=== ABOUT THIS TASK ===
Using the passage on the Moulin Rouge virus theatre piece below, mark each statement yes or no and quote the words of the passage that decide it: (a) the disease has wiped out 99% of the population; (b) Eden Gate is run by a government agency; (c) Isabel Palmstierna plays a manager at the facility.

The Moulin Rouge virus is a concept that requires a bit of imagination on the part of the participants, but this is gently coaxed out of us by the introductory sequence when we are first ushered into Eden Gate.
The survivors, by the way, are us: the audience. This is truly interactive theatre, beginning with the crowd being ushered through a decontamination checkpoint before gradually being immersed in a world where 99% of the population has been wiped out by a disease known as the Moulin Rouge virus. Eden Gate is a safe haven run by a medical research company called GTNV, and we have to be checked over for symptoms before we’re allowed inside.
If you’ve ever seen a post-apocalyptic plague movie like Contagion or Doomsday, then you’ll already be able to guess that something, inevitably, has to go wrong. So once the scene is set, we begin to realise that all is not what it seems at the supposedly utopian Eden Gate. Beyond that, I am unable to tell you much more, because the storyline is ultimately determined by the participants. The result is something that combines a sci-fi thriller experience, an ethical debate and one of those murder mystery party games.
The cast mostly take the roles of Eden Gate staff, with the upper management swooping in and out with their optimistic PR speeches while scrubs-wearing employees carry out the grunt work of corralling the audience. One particular standout is Isabel Palmstierna in the role of Anna Klein, a convincingly smooth-talking manager at the facility.

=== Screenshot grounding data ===
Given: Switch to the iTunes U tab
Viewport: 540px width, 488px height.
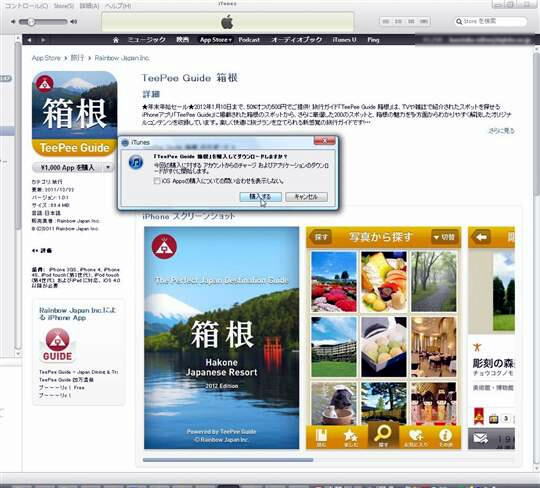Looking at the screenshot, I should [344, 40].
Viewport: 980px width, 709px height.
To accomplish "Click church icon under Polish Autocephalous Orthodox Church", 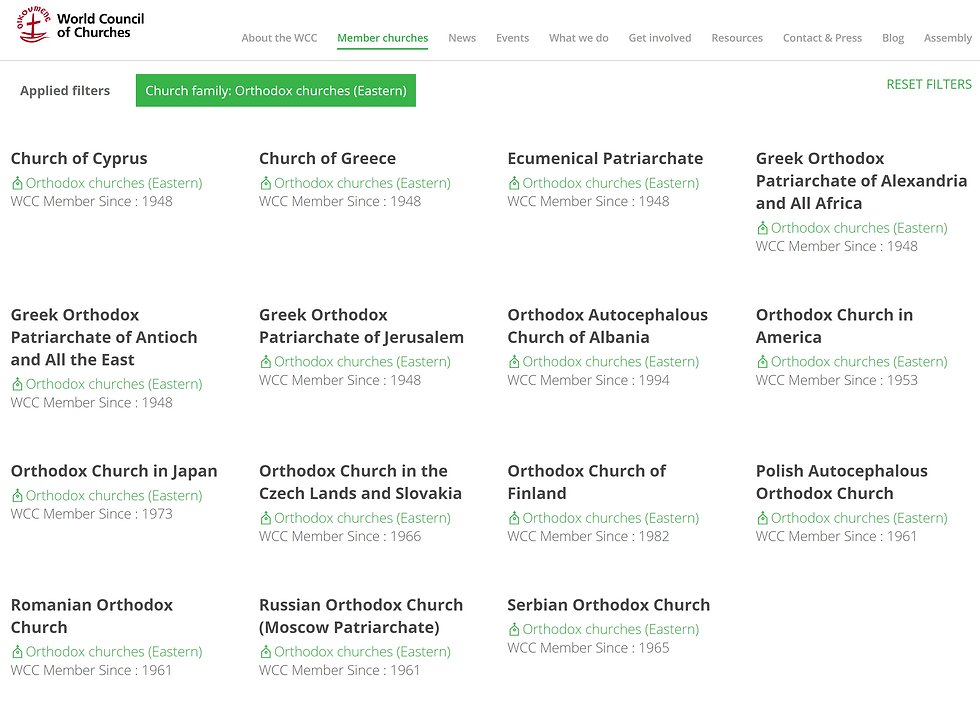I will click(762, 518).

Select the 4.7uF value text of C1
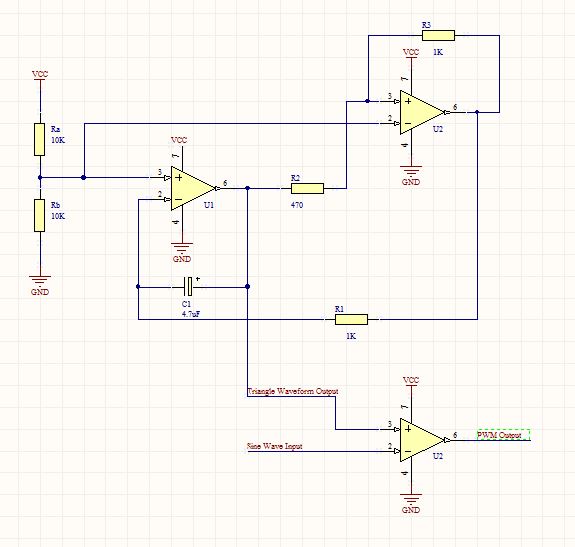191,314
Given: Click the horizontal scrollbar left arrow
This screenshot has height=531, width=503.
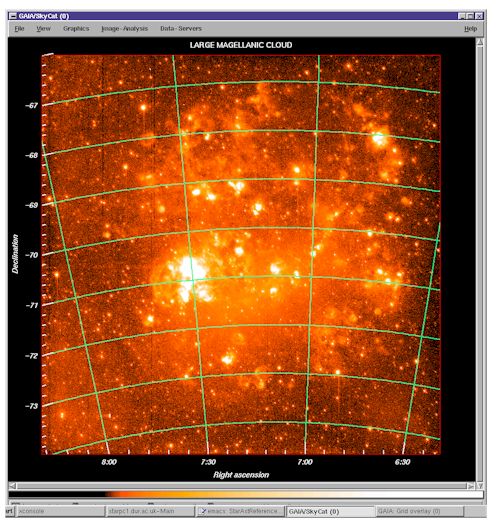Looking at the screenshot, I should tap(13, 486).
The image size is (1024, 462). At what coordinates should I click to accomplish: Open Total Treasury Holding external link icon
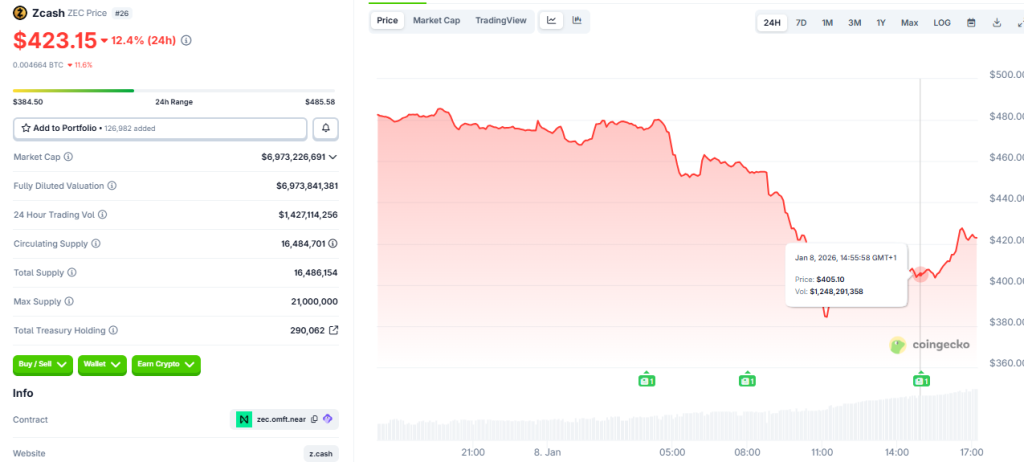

=== WRITTEN REPLY ===
(a) Yes: "a world where 99% of the population has been wiped out by a disease known as the Moulin Rouge virus"
(b) No: "Eden Gate is a safe haven run by a medical research company called GTNV"
(c) Yes: "Isabel Palmstierna in the role of Anna Klein, a convincingly smooth-talking manager at the facility"